--- Instructions to follow ---
From the line containing "Given: Close the Ordner side panel" through the last line of the records below, output every line exactly as it appears, but leave out the pictures.

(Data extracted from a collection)
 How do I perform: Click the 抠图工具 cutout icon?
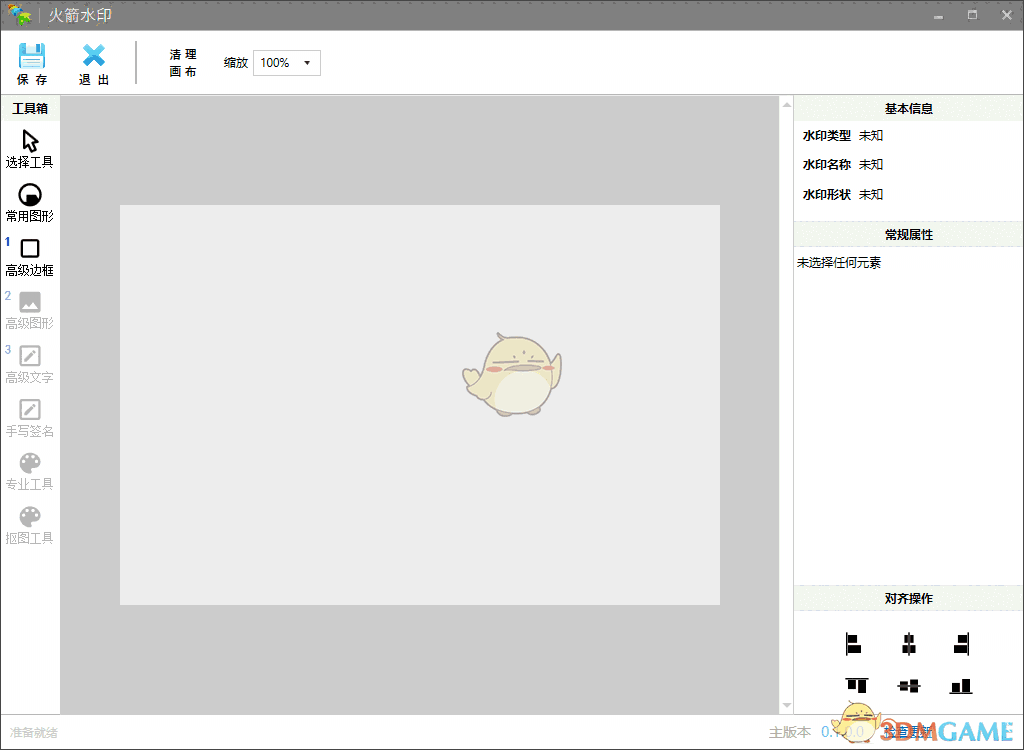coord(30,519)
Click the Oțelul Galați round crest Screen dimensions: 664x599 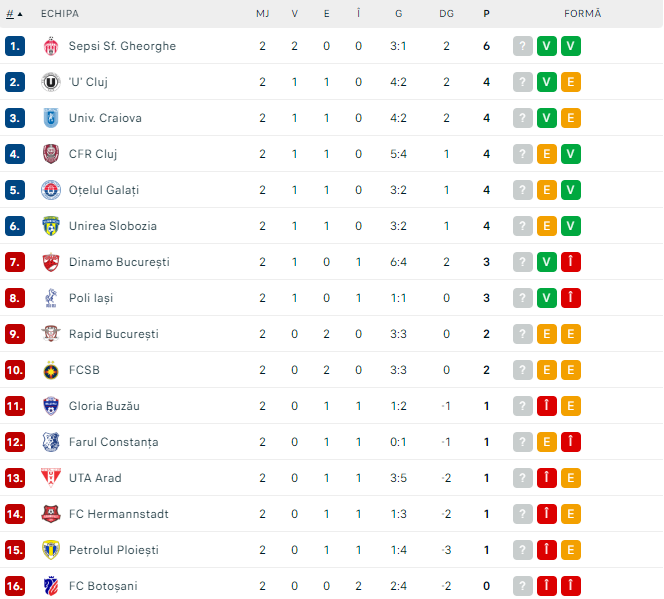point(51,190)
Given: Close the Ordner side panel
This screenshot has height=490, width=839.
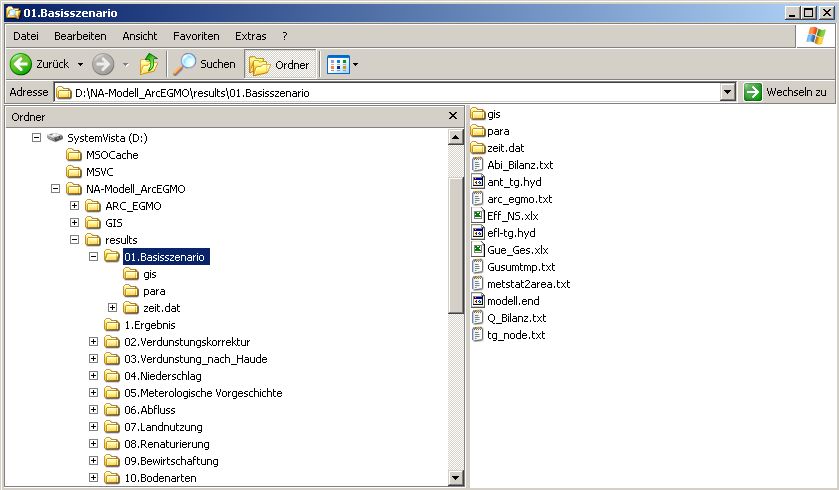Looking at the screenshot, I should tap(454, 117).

--- The completed task ---
Given: Close the Ordner side panel
This screenshot has height=490, width=839.
Looking at the screenshot, I should tap(454, 117).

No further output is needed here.